Description
This hearty and flavorful Pumpkin Stuffed with Wild Rice and Sausage recipe combines savory Italian sausage, aromatic herbs, and nutty wild rice, all baked inside a tender pumpkin. Perfect as a festive main dish, this recipe offers a comforting balance of textures and rich flavors, ideal for autumn and holiday gatherings.
Ingredients
Scale
Pumpkin
- 1 medium-sized pumpkin (about 3-4 pounds)
Filling
- 1 cup wild rice
- 1 pound Italian sausage
- 1 medium onion, diced
- 2 cloves garlic, minced
- 1 teaspoon dried sage
- 1 teaspoon dried thyme
- 2 cups chicken broth (or vegetable broth for a vegetarian option)
- 1 cup grated cheese (such as mozzarella or cheddar)
- Salt and pepper to taste
- Olive oil (for cooking)
Instructions
- Prepare the pumpkin: Slice the top off the pumpkin carefully and scoop out all seeds and pulp, creating a hollow cavity for the stuffing.
- Cook the wild rice: Rinse the wild rice under cold water, then cook it in the 2 cups of chicken broth over medium heat until the grains are tender and liquid is absorbed, about 45-50 minutes.
- Sauté aromatics and sausage: Heat olive oil in a skillet over medium heat. Add diced onion and minced garlic, sautéing until translucent and fragrant. Next, add the Italian sausage, breaking it up with a spoon, and cook until browned and fully cooked through.
- Combine stuffing ingredients: In a large bowl, mix the cooked wild rice, sausage and onion mixture, dried sage, dried thyme, salt, pepper, and half of the grated cheese until well combined.

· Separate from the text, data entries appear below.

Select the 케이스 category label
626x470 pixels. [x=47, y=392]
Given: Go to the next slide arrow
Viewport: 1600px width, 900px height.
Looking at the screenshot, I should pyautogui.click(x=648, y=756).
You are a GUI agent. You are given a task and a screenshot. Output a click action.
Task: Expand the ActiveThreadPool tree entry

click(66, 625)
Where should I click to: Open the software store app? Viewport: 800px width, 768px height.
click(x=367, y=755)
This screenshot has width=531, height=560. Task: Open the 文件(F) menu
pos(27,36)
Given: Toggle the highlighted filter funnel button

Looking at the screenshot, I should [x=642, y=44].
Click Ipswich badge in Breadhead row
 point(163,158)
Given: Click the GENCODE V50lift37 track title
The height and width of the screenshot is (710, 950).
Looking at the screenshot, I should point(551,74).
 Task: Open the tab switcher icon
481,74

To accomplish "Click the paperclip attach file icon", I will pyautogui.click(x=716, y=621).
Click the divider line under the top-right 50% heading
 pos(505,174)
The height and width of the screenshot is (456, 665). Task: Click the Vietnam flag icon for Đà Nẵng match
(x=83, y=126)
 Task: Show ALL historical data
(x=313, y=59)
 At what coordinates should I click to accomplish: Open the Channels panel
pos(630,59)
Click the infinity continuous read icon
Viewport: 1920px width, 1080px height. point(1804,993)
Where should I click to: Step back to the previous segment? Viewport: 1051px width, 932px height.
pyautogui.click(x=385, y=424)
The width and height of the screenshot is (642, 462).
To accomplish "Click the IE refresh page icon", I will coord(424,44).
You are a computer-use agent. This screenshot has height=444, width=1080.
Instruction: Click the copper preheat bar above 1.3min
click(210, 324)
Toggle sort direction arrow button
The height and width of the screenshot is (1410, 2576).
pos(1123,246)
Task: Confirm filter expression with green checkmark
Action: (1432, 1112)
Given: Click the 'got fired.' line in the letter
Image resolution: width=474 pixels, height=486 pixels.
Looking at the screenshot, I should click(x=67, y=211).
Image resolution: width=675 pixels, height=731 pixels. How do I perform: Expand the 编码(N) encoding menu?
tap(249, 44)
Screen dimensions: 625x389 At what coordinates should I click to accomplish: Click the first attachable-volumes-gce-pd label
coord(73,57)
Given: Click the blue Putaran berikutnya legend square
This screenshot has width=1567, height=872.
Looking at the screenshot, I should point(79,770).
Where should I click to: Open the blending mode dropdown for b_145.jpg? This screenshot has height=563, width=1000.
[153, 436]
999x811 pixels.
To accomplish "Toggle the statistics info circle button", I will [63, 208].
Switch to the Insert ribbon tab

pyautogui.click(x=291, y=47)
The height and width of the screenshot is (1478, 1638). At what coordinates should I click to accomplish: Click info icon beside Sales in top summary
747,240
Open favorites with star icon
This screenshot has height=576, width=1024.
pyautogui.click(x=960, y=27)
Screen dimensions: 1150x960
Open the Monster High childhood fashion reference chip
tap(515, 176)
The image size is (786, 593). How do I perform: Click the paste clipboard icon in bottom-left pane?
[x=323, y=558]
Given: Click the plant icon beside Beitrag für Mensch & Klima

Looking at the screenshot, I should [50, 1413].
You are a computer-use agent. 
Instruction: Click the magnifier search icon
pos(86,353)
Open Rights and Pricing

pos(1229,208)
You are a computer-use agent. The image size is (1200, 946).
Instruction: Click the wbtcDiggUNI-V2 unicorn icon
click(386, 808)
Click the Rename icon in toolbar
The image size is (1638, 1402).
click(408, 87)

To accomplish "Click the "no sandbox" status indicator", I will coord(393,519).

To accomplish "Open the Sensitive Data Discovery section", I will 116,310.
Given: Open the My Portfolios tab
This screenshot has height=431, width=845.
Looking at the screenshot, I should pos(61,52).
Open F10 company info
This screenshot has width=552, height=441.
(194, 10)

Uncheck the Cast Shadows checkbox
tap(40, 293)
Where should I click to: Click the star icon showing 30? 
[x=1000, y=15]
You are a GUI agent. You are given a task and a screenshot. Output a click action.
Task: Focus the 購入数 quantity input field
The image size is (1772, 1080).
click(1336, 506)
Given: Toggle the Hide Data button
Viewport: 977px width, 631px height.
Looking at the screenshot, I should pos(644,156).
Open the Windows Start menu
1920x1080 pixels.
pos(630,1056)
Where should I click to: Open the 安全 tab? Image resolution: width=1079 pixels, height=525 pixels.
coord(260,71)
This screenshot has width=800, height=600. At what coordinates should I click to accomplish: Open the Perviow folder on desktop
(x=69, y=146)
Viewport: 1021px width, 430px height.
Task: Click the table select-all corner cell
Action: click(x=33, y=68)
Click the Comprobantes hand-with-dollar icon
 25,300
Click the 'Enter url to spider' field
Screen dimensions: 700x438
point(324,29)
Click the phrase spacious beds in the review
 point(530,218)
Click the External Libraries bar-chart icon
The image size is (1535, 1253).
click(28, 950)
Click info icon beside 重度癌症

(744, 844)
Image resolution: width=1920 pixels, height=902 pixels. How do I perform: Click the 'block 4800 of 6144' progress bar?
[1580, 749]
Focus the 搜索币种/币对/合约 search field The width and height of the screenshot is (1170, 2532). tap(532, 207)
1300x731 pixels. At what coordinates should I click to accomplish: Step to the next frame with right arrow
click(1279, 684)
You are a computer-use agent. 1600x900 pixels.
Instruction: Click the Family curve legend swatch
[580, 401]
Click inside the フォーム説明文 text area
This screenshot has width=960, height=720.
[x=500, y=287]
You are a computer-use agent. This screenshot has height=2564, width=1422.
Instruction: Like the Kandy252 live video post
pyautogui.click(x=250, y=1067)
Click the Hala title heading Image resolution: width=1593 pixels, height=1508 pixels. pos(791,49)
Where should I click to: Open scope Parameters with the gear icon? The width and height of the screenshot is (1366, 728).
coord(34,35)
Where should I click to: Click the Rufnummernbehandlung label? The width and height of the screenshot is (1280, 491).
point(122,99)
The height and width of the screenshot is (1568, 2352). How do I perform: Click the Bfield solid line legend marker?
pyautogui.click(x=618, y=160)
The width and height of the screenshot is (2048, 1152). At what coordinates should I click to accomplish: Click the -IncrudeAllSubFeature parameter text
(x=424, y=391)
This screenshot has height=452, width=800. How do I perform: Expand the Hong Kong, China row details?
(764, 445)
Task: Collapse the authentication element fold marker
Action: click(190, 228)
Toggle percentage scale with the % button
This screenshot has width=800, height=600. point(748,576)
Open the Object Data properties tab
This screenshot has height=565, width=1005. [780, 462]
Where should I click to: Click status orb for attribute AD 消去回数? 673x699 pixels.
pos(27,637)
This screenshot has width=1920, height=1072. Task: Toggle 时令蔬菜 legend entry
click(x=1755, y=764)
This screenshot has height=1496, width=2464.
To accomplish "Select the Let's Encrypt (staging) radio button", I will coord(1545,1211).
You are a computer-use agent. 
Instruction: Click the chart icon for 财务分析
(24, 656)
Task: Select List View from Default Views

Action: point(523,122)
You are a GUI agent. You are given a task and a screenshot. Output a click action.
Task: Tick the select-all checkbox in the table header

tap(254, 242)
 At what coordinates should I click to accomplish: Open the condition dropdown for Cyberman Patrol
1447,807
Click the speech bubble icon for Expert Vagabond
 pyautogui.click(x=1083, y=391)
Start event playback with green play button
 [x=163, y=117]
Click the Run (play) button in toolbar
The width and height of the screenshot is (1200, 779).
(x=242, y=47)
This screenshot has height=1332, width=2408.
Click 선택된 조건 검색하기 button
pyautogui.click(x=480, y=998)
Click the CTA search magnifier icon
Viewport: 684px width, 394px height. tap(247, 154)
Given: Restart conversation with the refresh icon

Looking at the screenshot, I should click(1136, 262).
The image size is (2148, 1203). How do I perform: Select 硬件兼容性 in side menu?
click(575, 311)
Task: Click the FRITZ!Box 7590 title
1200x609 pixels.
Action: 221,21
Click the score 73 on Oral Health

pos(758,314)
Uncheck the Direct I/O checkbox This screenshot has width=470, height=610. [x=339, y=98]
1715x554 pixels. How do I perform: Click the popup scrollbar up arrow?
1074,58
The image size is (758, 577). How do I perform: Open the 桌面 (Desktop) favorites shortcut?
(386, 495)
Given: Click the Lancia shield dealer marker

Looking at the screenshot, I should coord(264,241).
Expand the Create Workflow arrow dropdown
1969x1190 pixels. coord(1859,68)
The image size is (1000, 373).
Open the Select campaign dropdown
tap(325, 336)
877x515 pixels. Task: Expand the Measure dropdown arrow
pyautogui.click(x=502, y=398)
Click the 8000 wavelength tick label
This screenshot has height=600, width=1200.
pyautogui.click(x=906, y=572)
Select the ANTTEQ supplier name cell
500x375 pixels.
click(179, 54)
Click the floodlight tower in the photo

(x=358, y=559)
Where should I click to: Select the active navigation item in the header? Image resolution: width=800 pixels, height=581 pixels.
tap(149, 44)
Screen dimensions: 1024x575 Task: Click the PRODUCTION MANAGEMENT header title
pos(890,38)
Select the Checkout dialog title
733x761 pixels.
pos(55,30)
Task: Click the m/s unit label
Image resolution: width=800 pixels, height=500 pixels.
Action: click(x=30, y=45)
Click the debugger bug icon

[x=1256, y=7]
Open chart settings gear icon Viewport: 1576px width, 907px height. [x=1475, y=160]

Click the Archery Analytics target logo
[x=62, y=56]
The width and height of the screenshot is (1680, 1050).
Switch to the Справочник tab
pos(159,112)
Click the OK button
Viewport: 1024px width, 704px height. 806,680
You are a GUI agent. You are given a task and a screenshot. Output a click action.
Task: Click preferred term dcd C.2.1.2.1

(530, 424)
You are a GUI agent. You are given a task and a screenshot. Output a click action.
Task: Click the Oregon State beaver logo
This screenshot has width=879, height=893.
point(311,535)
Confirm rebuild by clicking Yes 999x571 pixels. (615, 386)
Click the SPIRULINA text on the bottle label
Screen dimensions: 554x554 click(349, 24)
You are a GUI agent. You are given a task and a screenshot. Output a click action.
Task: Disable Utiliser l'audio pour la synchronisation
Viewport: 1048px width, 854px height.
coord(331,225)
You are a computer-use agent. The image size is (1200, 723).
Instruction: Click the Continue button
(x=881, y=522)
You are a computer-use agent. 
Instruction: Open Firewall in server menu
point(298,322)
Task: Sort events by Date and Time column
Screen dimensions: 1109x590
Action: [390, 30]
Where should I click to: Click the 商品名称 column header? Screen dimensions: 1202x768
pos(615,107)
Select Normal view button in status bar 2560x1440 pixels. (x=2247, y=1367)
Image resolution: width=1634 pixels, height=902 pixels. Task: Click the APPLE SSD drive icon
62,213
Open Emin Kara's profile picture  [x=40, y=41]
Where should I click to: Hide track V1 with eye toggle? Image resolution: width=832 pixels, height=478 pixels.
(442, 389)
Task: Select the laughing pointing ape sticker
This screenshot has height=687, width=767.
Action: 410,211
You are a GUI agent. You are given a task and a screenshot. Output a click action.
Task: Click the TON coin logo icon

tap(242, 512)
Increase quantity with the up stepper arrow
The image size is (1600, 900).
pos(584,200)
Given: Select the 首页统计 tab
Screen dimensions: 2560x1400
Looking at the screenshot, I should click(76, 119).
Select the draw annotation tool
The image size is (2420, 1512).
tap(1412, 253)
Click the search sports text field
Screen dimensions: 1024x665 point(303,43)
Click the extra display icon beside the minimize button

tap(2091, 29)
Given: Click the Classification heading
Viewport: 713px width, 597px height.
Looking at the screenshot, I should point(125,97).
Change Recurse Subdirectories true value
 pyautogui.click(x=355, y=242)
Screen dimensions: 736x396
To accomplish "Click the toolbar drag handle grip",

- Stuff the pumpkin: Spoon the filling into the hollowed pumpkin, pressing down lightly to pack it in. Sprinkle the remaining cheese evenly over the top of the stuffing.
- Bake the stuffed pumpkin: Place the stuffed pumpkin on a baking sheet and bake in a preheated oven at 375°F (190°C) for 45-60 minutes, or until the pumpkin flesh is tender when pierced with a fork and the cheese on top is melted and golden.
Notes
- For a vegetarian version, substitute Italian sausage with plant-based sausage or additional vegetables like mushrooms.
- Use vegetable broth instead of chicken broth to keep the recipe vegetarian.
- Be careful when cutting the pumpkin as it can be tough; a sharp, sturdy knife and stable cutting surface are recommended.
- The pumpkin flesh scooped out can be cooked and pureed to use in soups or desserts.
- Leftovers can be refrigerated for up to 3 days and reheated gently in the oven.